Waarom dankbaarheid werkt (ook als je er niet in gelooft)

Plotseling was het er. De ‘dankbaarheids-boekjes’-trend. In alle bladen stonden artikelen over hoe je elke dag drie dingen op moest schrijven waar je dankbaar voor bent en in de boekenwinkel lagen kant-en-klare dagboeken die je kan vullen met je dankbaarheid. Super Amerikaans, vond ik dat overdreven benoemen van iets dat heel normaal was. Ik was heus wel dankbaar genoeg. Bovendien is mijn werkkamer al een soort paddenstoelenkwekerij van notitieboekjes die ik maar half vul. Maar toen ontdekte ik de ‘gratitude app’.

Het was eind 2015, het nieuwe jaar stond voor de deur. Ik downloadde de app (niet gratis trouwens, dus echt wel een bewuste stap) om met frisse moed 2016 in te gaan. Het werkt simpel: je kunt maximaal 6 foto’s uploaden, en er wat bij schrijven. Ook moet je je dag één tot vijf sterren geven.

Missen

De eerste weken was ik fanatiek, zoals altijd met een nieuw notitie- dan wel dagboekje. Het waren ook fijne, rustige weken, rond kerst en oud en nieuw en meer vrije dagen dan ik gedacht had. Het was vijf sterren dat de klok sloeg. Maar in februari kwam de klad er een beetje in. En toen gebeurde er iets wat met een normaal dagboek nog nooit is gebeurd: ik ging het missen. Ik merkte dat ik meer mopperde en betrapte mezelf op doemdenkerige ‘heb ík weer’ gevoelens. Dus begon ik toch weer elke dag iets te posten – soms alleen: ‘Nou vooruit. Fijn dat antibioticum bestaat’ (na de tweede blaasontsteking in drie weken). Het aantal sterren ging langzaam omhoog, en mijn humeur ook.
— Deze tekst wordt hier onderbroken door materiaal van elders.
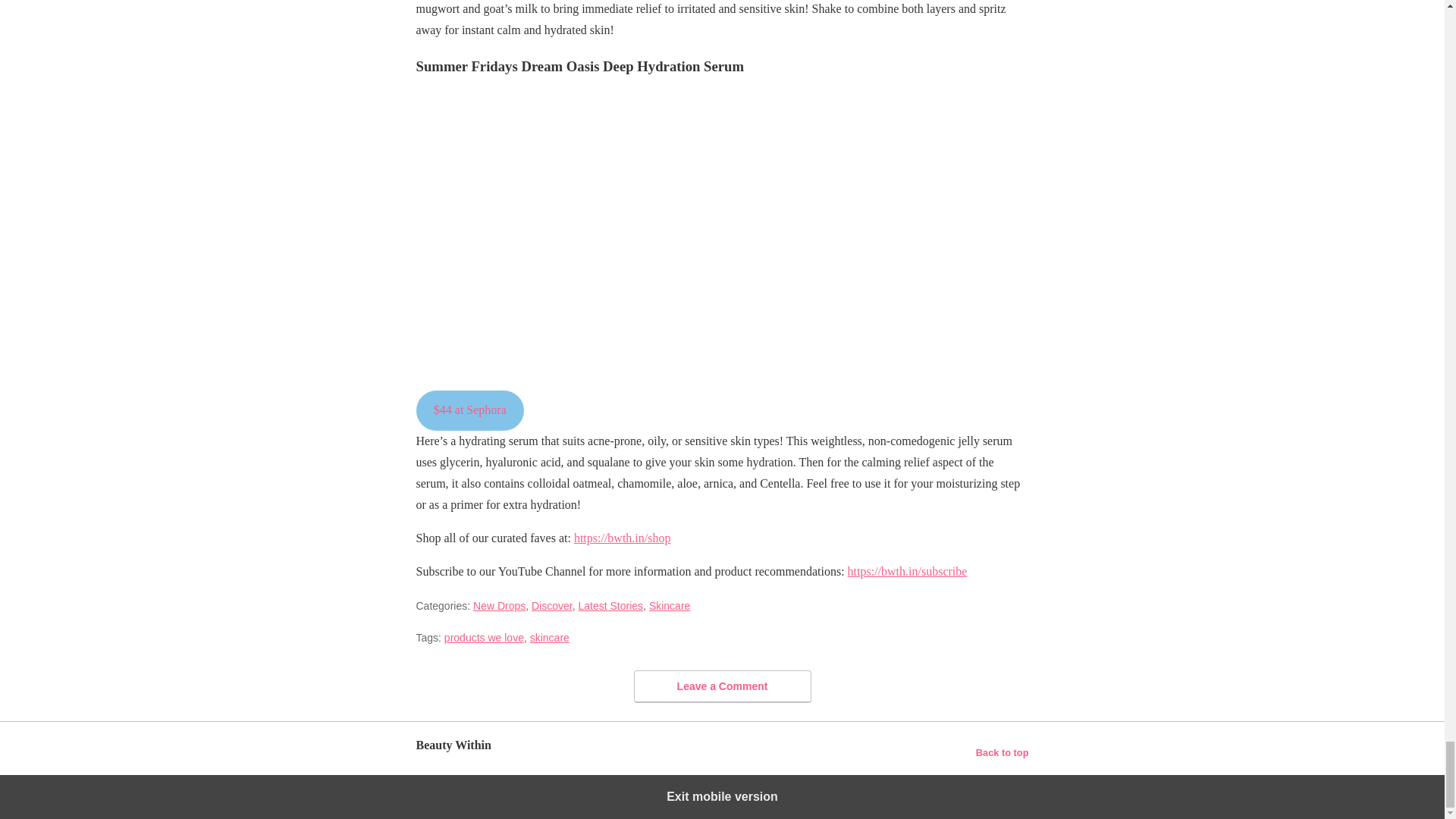
Discover (551, 605)
skincare (549, 637)
Latest Stories (610, 605)
products we love (484, 637)
Skincare (669, 605)
New Drops (499, 605)
Given the description of an element on the screen output the (x, y) to click on. 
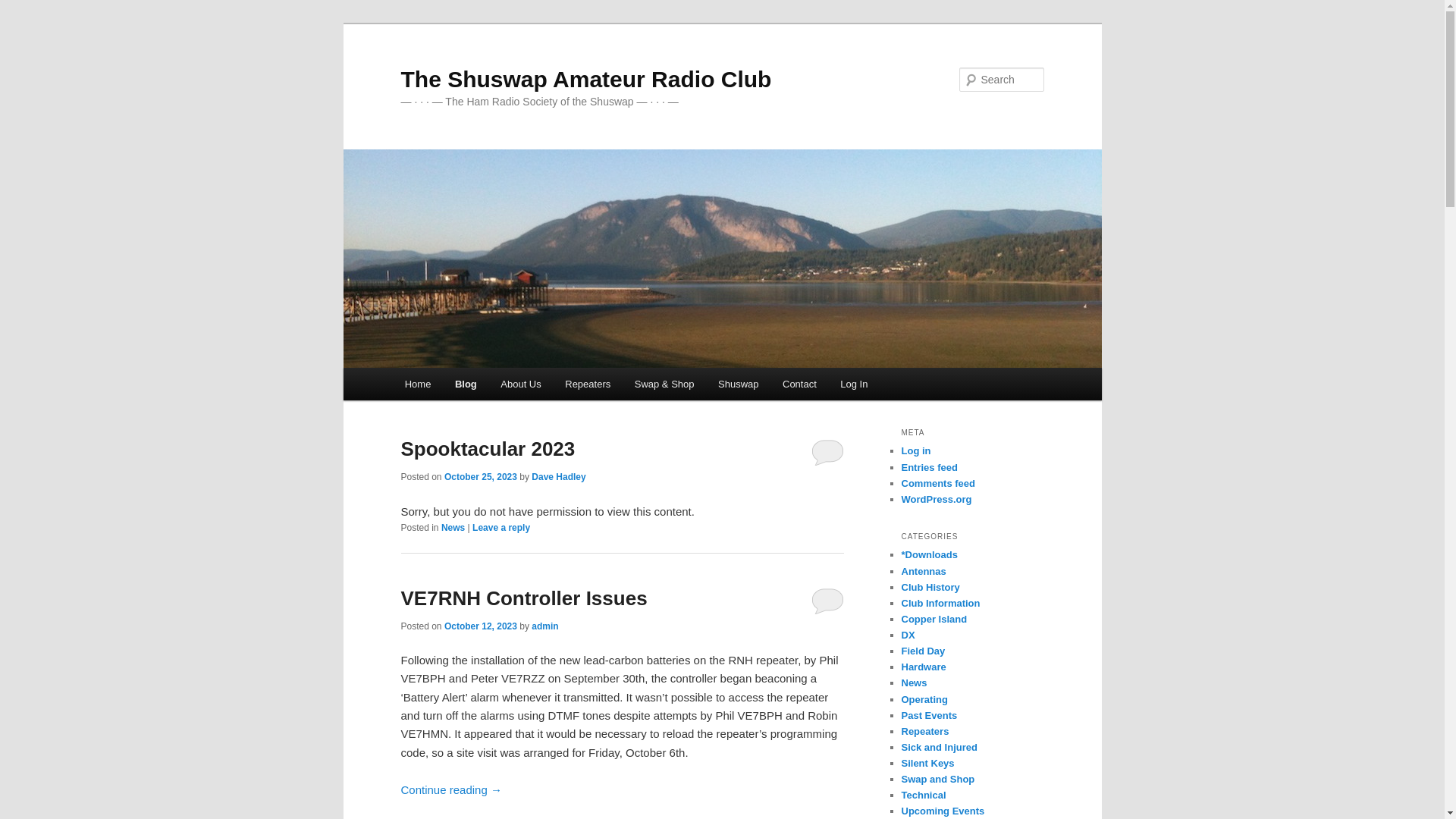
Log in Element type: text (915, 450)
Spooktacular 2023 Element type: text (487, 448)
Home Element type: text (417, 383)
Past Events Element type: text (928, 715)
Hardware Element type: text (922, 666)
DX Element type: text (907, 634)
Swap & Shop Element type: text (664, 383)
Operating Element type: text (923, 698)
Upcoming Events Element type: text (942, 810)
Dave Hadley Element type: text (558, 476)
Silent Keys Element type: text (926, 762)
*Downloads Element type: text (928, 554)
The Shuswap Amateur Radio Club Element type: text (585, 78)
Club History Element type: text (929, 587)
Search Element type: text (24, 8)
Blog Element type: text (465, 383)
Antennas Element type: text (922, 571)
Leave a reply Element type: text (501, 527)
admin Element type: text (544, 626)
October 25, 2023 Element type: text (480, 476)
Copper Island Element type: text (933, 618)
WordPress.org Element type: text (935, 499)
Entries feed Element type: text (928, 467)
October 12, 2023 Element type: text (480, 626)
News Element type: text (452, 527)
Skip to primary content Element type: text (414, 367)
About Us Element type: text (521, 383)
Field Day Element type: text (922, 650)
Sick and Injured Element type: text (938, 747)
Comments feed Element type: text (937, 483)
VE7RNH Controller Issues Element type: text (523, 597)
Repeaters Element type: text (924, 731)
News Element type: text (913, 682)
Club Information Element type: text (939, 602)
Log In Element type: text (854, 383)
Swap and Shop Element type: text (937, 778)
Contact Element type: text (799, 383)
Shuswap Element type: text (738, 383)
Technical Element type: text (922, 794)
Repeaters Element type: text (587, 383)
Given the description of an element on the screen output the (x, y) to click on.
Dankbaarheid zweverig? Echt niet

Ik zit inmiddels in mijn derde dankbaarheid jaar en vind het allang niet meer zweverig. Ik zie het als mijn eigen, besloten Social Media app. Ik post er foto’s en teksten voor niemand dan mijzelf. Op rotdagen dwing ik mezelf toch iets te plaatsen, desnoods alleen: ‘Het is geen oorlog’, als ik verder écht niets positiefs kan bedenken.

Soms laat ik in de app random mijn dankbaarheidsfoto’s afspelen, als een digitaal fotolijstje. Mijn 13-jarige op de eerste dag dat hij z’n beugel had. Mijn huis, maar dan super opgeruimd (zeldzaam). Mijn 80-jarige tante die mijn keuken staat op te ruimen, omdat ze er altijd voor ons is. Ties die voorover in z’n rolstoel hangt als hij het ergens niet meer eens is – ik ben blij dat, hoe beperkt hij ook is, zijn ongenoegen op zijn manier kan laten blijken. Mijn voeten, in gympen, in de zon, omdat ik een plotseling vrij uurtje had in de tuin.

Een groter en ouder wordend zwaar gehandicapt kind in huis is best een aanslag op je energie. Het maakt je lontje korter, doet je misschien je situatie vergelijken met anderen en zorgt voor meer stress dan bij een gemiddelde ouder. Dat er elke dag wel iets kleins is om blij van te worden, lost de moeilijkheden in het leven echt niet op, maar maakt de randjes minder rauw. Echt. Probeer het eens.

2024 staat voor de deur en ik blijf mijn dankbaarheidsboekjes vullen. Omdat het kan en omdat het me echt een positiever mens maakt.
Dankbaarheid werkt, probeer het eens.